2nd Person Familiar Pronouns:

Thee: you, as an object (I give it to thee.)

Thou: you, as an inferior or an equal (How art thou?)

Thy: possessive, your (That is thy book.)

Thine: possessive, your, before a vowel (To thine own self be true.)

Goofy verb endings (inflections):

-est or –eth used with 2nd person familiar pronouns

Crazy sentence structures (inversions, omissions, and interruptions):

Subject / Verb Inversions:

Contemporary English: So we smiled.

Shakespearean English:So smiled we.

Contemporary English: He lost the ball.

Shakespearean English:Lost he the ball.

Contemporary English: I hit him.

Shakespearean English:Him I hit.

Contemporary English: John shook the green stick.

Shakespearean English:______.

Contemporary English:______.

Shakespearean English:He the ambitious Norway combated.

Write a short sentence in contemporary English:

______.

Now apply the Shakespearean inversions of subject and verb:

______.

Omissions:

To maintain the rhythm of the line or to make the language seem more comfortable between speakers, sometimes Shakespeare omitted letters, syllables or entire words. In the case of letters or syllables, he used an apostrophe to note the omission. We do the same thing in contemporary English.

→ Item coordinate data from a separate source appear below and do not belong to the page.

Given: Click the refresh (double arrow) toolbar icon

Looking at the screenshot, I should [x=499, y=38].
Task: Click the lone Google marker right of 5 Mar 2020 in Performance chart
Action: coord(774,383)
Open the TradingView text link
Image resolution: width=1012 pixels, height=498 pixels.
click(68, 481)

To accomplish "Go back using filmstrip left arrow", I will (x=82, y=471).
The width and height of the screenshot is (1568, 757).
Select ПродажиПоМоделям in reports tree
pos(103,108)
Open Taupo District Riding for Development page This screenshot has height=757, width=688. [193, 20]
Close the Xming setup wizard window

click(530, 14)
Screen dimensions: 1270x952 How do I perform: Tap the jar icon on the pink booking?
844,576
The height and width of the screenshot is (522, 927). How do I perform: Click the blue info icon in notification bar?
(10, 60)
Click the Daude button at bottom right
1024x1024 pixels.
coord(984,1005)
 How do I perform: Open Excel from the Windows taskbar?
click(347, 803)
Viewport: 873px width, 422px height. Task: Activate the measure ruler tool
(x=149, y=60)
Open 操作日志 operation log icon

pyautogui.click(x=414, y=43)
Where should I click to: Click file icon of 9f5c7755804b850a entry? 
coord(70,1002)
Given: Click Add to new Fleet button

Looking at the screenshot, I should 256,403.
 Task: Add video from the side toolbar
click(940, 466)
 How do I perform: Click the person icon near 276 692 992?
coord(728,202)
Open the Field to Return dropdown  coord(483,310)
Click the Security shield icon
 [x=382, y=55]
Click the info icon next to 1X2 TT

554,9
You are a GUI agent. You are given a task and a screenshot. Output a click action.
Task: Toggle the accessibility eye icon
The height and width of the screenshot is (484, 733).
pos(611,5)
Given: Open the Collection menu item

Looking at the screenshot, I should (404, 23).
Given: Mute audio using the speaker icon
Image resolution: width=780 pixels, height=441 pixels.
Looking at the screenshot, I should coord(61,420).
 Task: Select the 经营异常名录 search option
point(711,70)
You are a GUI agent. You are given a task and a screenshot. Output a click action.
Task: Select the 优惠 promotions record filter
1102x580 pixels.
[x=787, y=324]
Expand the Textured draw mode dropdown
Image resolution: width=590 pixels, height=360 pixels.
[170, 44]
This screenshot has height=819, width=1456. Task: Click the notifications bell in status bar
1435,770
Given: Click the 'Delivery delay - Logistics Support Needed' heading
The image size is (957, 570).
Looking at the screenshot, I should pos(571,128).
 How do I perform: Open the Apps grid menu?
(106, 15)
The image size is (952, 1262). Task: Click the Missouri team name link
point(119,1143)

(______) Heard from him lately?

(______) Eat yet?

No. (_____) You?

The question (_____) I asked was answered.

I can’(_)t come tomorrow.

(_____) Get out (_____) my face!

(_____) Sit down!

Shakespeare does the same:

I have entreated him along with us.

He peered forth the golden window of the east.

Interruptions:

To build emotion (like anger, passion, or tension) Shakespeare sometimes interrupts his sentences (often the subjects and verbs) with long strings of modifiers (adverbial or adjectival phrases).

Within a month,

Ere yet the salt of most unrighteous tears

Had left the flushing in her galled eyes,

She married.

Here our sometime sister, now our queen,

Th’ imperial jointress to this warlike state,

Have we (as ‘twere with a defeated joy,

With an auspicious and a dropping eye,

With mirth in funeral and with dirge in marriage,

In equal scale weighing delight and dole)

Taken to wife…

Find the main structure of the sentence by crossing out the interruption:

Three civil brawls bred of an airy word

By thee, old Capulet, and Montague,

Have thrice disturbed the quiet of our streets.